Sekjen PDIP Hasto Kristiyanto (kiri), Presiden Joko Widodo (Jokowi) saat menyalurkan bansos (tengah), dan Capres nomor urut 1 Anies Baswedan (kanan). Sejumlah pihak mengkritik Jokowi yang dinilai gencar menyalurkan bansos jelang Pemilu 2024. (Kolase Tribunnews.com)

Kritik Kalangan Akademisi

Diketahui kritikan terhadap Jokowo awalnya datang dari kalangan akademisi Universitas Gadjah Mada (UGM).

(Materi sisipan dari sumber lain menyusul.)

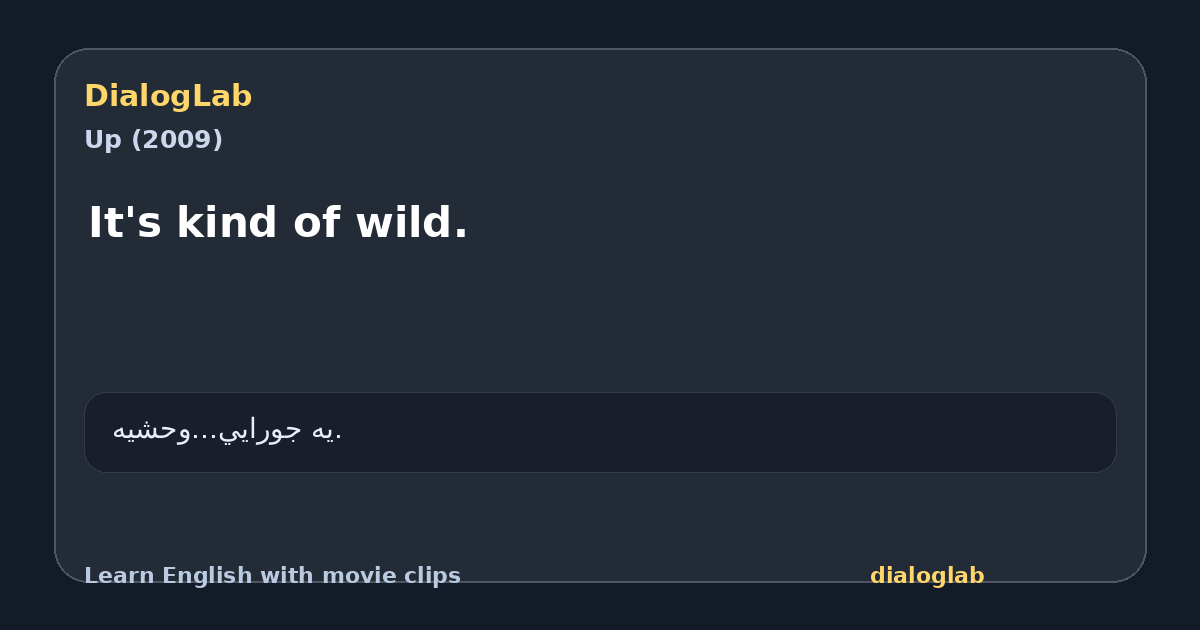Click the dark background outside the card
The height and width of the screenshot is (630, 1200).
pyautogui.click(x=600, y=22)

Awalnya sivitas akademika UGM yang terdiri dari guru besar, dosen, mahasiswa, serta alumni menyampaikan petisi Bulaksumur.

Petisi tersebut dibacakan oleh Prof Koentjoro sebagai perwakilan sivitas akademika UGM di Balairung UGM, Sleman, Daerah Istimewa Yogyakarta (DIY) pada Rabu (31/1/2024).

Petisi tersebut dikeluarkan karena para akademisi UGM merasa prihatin dengan tindakan sejumlah penyelenggara negara selama dipimpin Joko Widodo di berbagai lini yang dinilai menyimpang dari prinsip-prinsip moral, demokrasi, kerakyatan, serta keadilan sosial.

Melalui petisi tersebut, sivitas akademika UGM, mendesak dan menuntut segenap aparat penegak hukum dan semua pejabat negara dan aktor politik yang berada di belakang Presiden Jokowi, termasuk Presiden sendiri untuk segera kembali ke koridor demokrasi serta mengedepankan nilai-nilai kerakyatan dan keadilan sosial.

Setelah Universitas Gadjah Mada, sivitas akademika Universitas Islam Indonesia (UII) Yogyakarta juga menyampaikan petisi, dan menyampaikan pernyataan sikap "Indonesia Darurat Kenegarawanan".

Setelah Universitas Gadjah Mada, giliran sivitas akademika UII Yogyakarta menyampaikan pernyataan sikap

Pernyataan sikap sivitas akademika UII digelar di depan Auditorium Prof KH Abdul Kahar Muzakkir, Kampus Terpadu UII Jalan Kaliurang Km 14, Kabupaten Sleman pada Kamis (1/2/2024).

Pernyataan sikap tersebut diikuti oleh para guru besar, dosen, mahasiswa dan para alumni UII.

Rektor Universitas Islam Indonesia (UII) Prof Fathul Wahid membacakan pernyataan sikap "Indonesia Darurat Kenegarawanan".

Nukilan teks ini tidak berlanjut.